AIM OF THE EXERCISE » Write out exactly every line from the one containing "Task: Click the Help button" through the final line of the material below, both included. Pictures are to be skipped.

= = = = = = =

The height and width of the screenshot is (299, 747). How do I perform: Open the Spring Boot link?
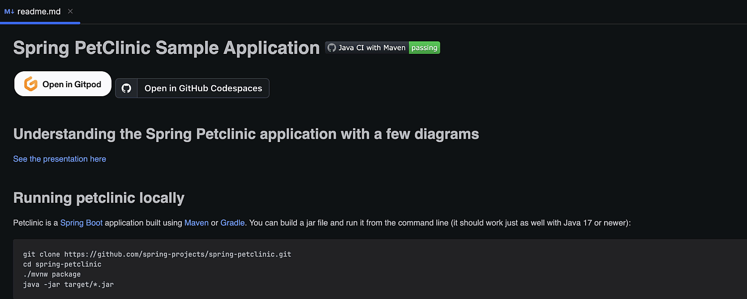point(81,223)
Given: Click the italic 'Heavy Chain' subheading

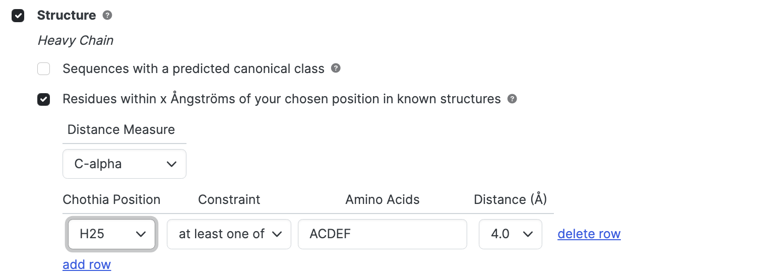Looking at the screenshot, I should [76, 40].
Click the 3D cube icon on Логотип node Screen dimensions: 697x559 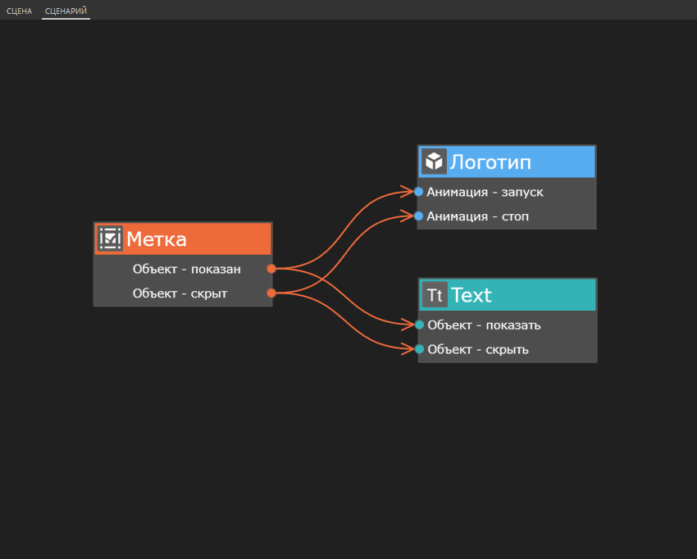tap(434, 161)
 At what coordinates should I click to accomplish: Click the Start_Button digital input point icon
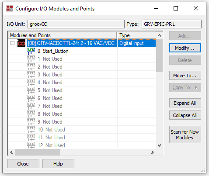31,51
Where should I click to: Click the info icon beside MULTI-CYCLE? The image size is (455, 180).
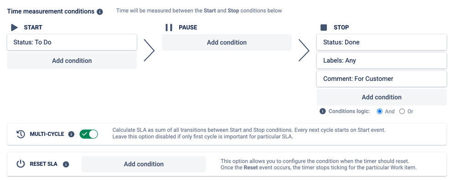coord(72,134)
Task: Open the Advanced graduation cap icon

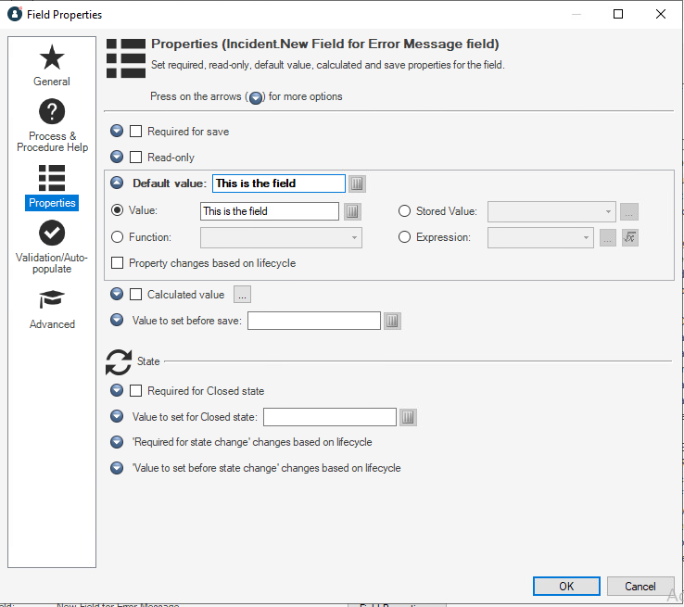Action: tap(52, 300)
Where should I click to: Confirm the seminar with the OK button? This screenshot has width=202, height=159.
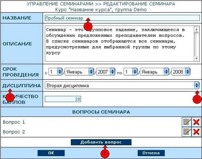[51, 153]
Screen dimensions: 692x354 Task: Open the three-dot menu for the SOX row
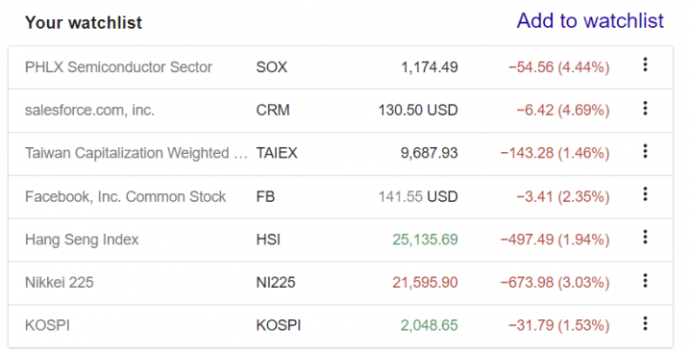pos(645,65)
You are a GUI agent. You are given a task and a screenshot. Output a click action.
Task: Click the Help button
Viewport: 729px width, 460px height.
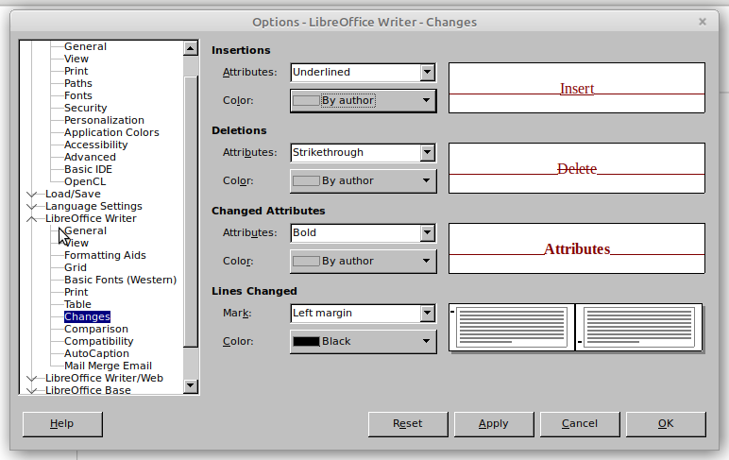pos(62,424)
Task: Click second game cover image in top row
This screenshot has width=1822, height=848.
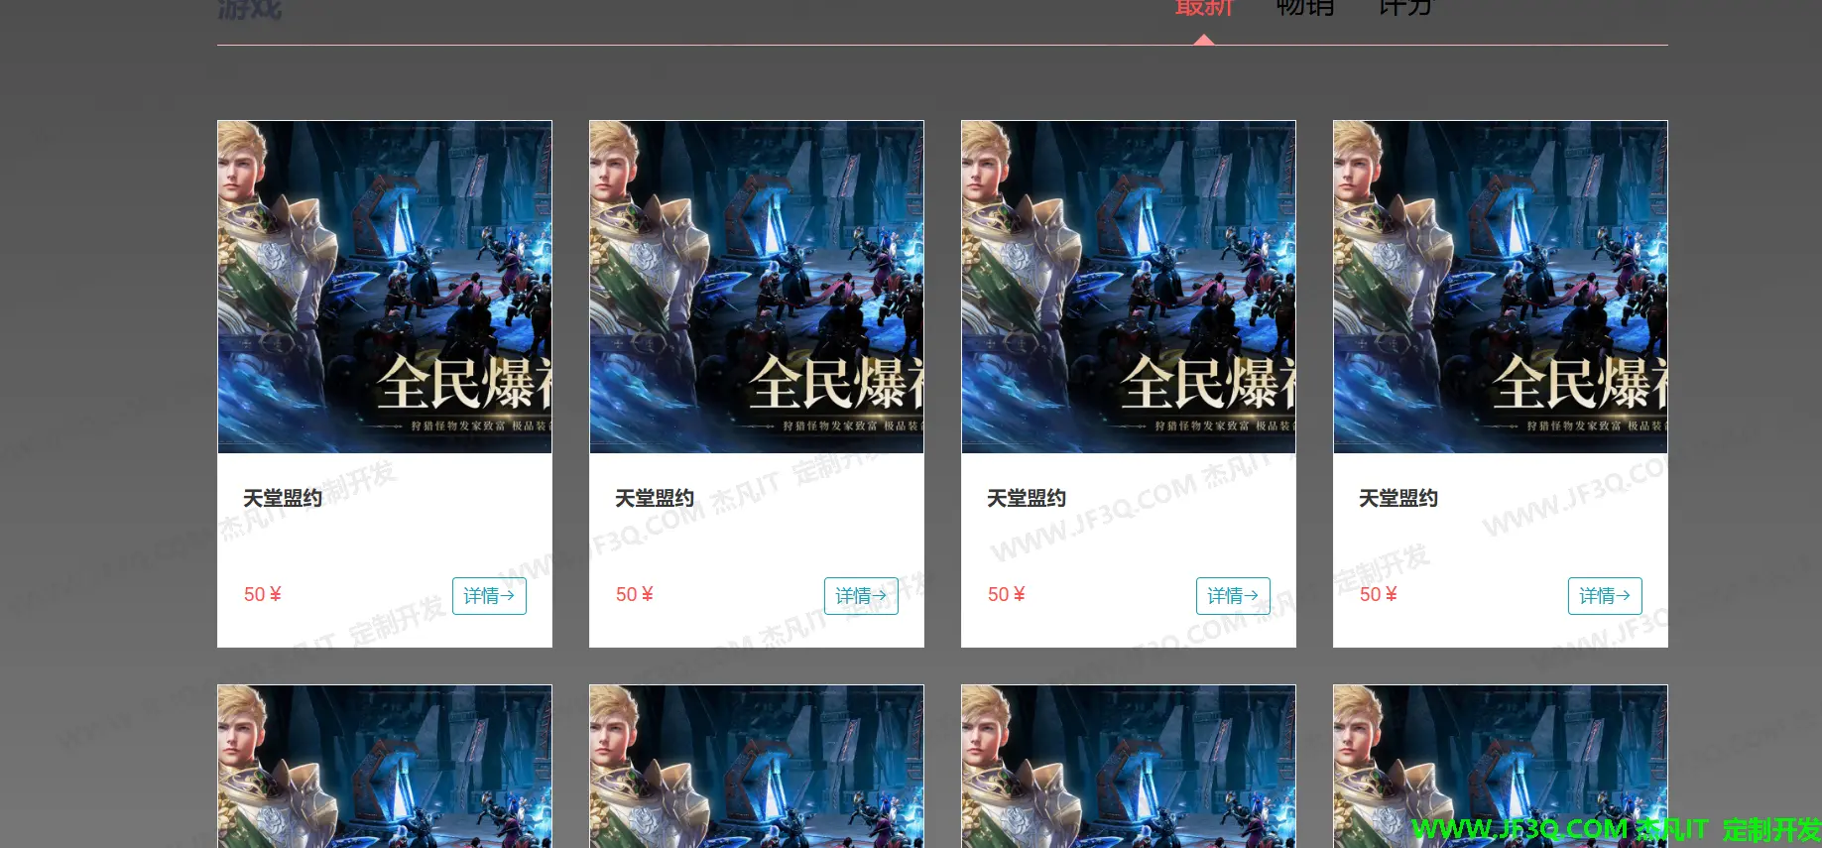Action: point(757,287)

= = = = = = =

ANSWER TO THIS TASK »
Task: Click the Help button
Viewport: 729px width, 460px height.
pos(62,424)
Task: Click second game cover image in top row
This screenshot has width=1822, height=848.
Action: point(757,287)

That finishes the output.